== Task goal ==
Set down the records again, keeping each line exactly as it is.

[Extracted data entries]
========================================================================

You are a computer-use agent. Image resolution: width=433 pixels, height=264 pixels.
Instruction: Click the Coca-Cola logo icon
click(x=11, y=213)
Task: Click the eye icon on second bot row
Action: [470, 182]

========================================================================

== Output ==
You are a computer-use agent. Image resolution: width=433 pixels, height=264 pixels.
Instruction: Click the Coca-Cola logo icon
click(x=11, y=213)
Task: Click the eye icon on second bot row
Action: [470, 182]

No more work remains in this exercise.